A response piece by three lawyers at the law firm Eversheds Sutherland contends that federal courts are neither equipped nor empowered by the constitution to ensure equity in schools.
“Proponents of a federal right to education presume that federal judges would succeed where local policymakers have supposedly failed,” they write. “But the federal judiciary lacks the capacity and expertise to solve entrenched problems like the achievement gap from the bench.”
It is a likely a wholly academic debate.
With the election of President Trump — who has nominated conservative judge Neil Gorsuch to the Supreme Court — reversing Rodriguez may have turned from difficult to nearly impossible.
A Trump appointee, Robinson said flatly, “will not overturn Rodriguez.”
A new frontier: “reforms plus money” lawsuits?
The differences in lawsuit approach — traditional school funding cases versus the new breed of efficiency suits — fall along education’s usual battle lines, with teachers and public school advocates typically on one side and choice and accountability supporters on the other. These camps are often rivals in court as well.
Koski sees a potential middle ground in cases that blend both perspectives.
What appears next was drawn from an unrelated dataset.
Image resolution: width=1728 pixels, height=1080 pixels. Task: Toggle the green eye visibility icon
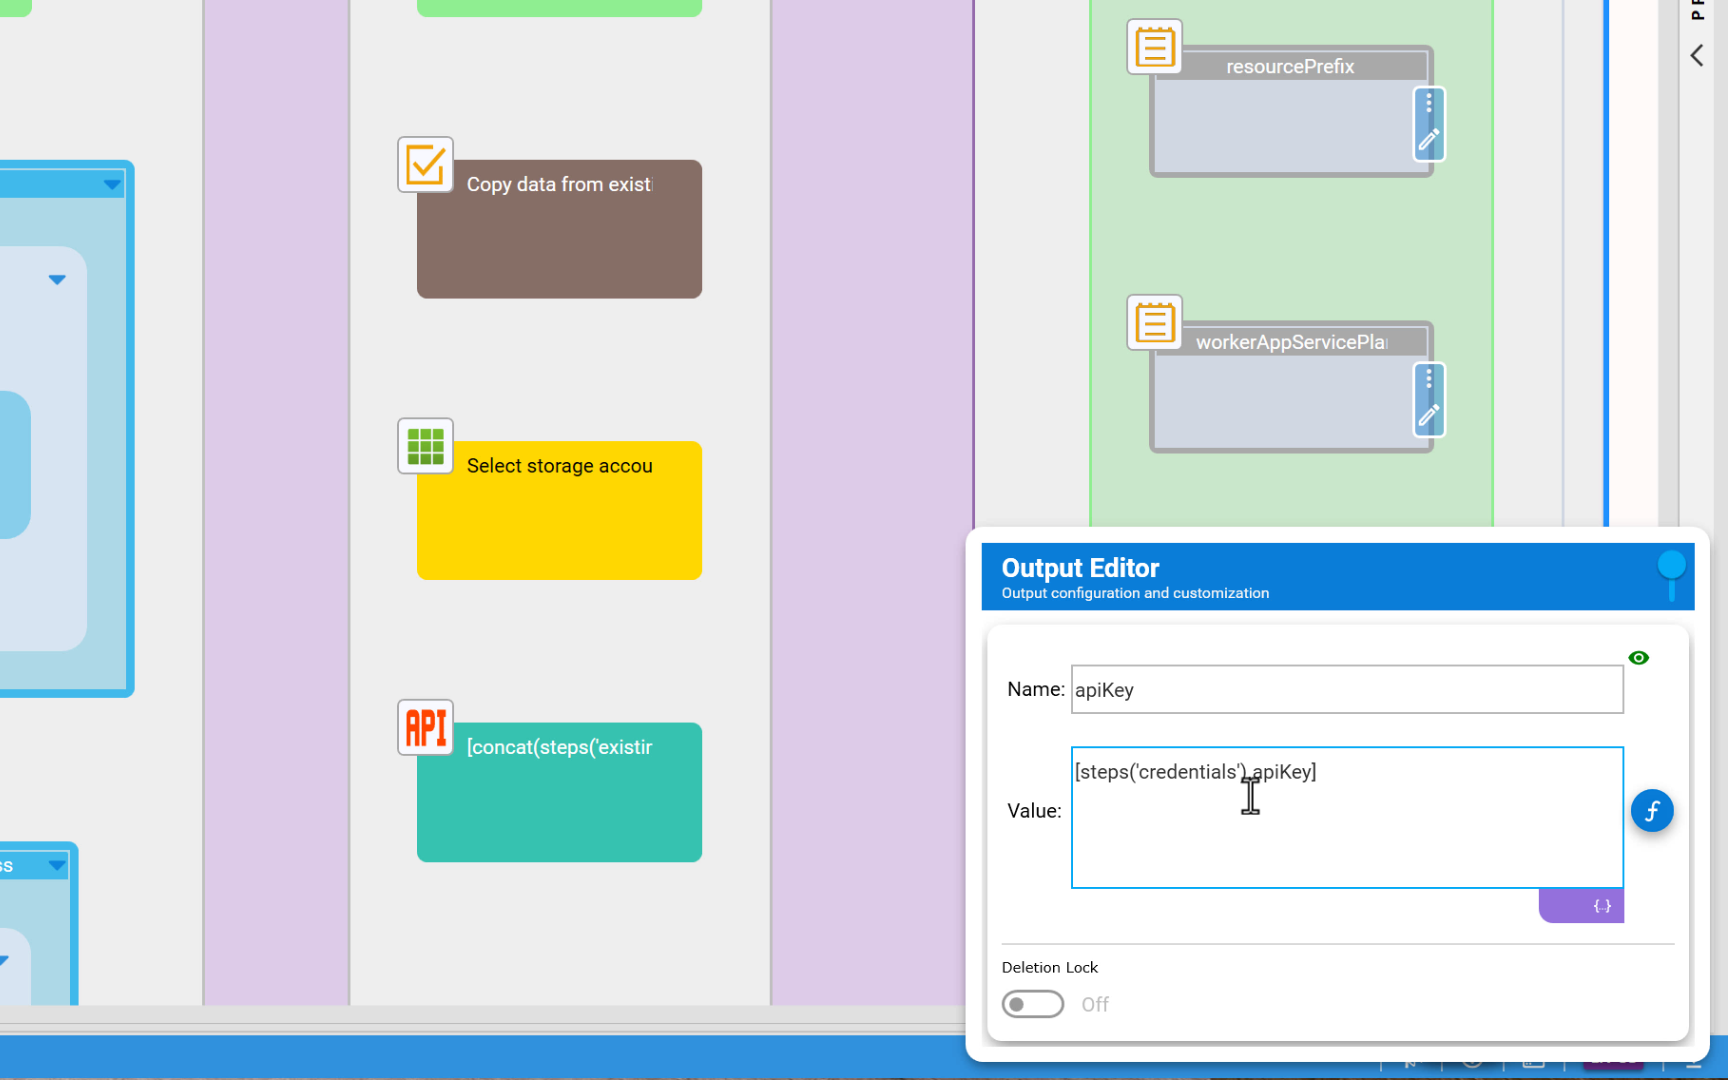[x=1638, y=658]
“I’m not necessarily endorsing this position right now, but I wonder aloud … if there’s a grand bargain to be struck — where you move for reform plus money, as opposed to one or the other,” he said.
It’s an open question whether judges — much less teachers unions and school reformers — would be amenable to this strategy.
To some, courts turning away from setting education policy and funding levels is a victory, a triumph of the wisdom of judicial restraint.
“By limiting judicial intervention into education policymaking, the court not only remained true to the intent of the state constitution but it also saved itself from having to make determinations on a litany of in-the-weeds issues that it would almost certainly get wrong,” Lance Izumi, of the conservative Pacific Research Institute, wrote in the wake of the California funding decision.
But a wave of new research has shown that past judicial interventions that led to infusions of new money in schools produced big gains for students. Three recent national studies have come to this same conclusion.
“That is the irony,” said Koski. “What can I say? We lost in California. We never got our day in court. We would have loved to have shown that [research].”
Disclosure: The lawsuits challenging teacher tenure in New York and Minnesota and the seniority rules governing teacher layoffs in New Jersey are supported by the Partnership for Educational Justice, a nonprofit that was founded by Campbell Brown. Brown is the co-founder and board chair of The 74. She had no role in the editing or reporting of this story.
1. The Florida case is currently being appealed.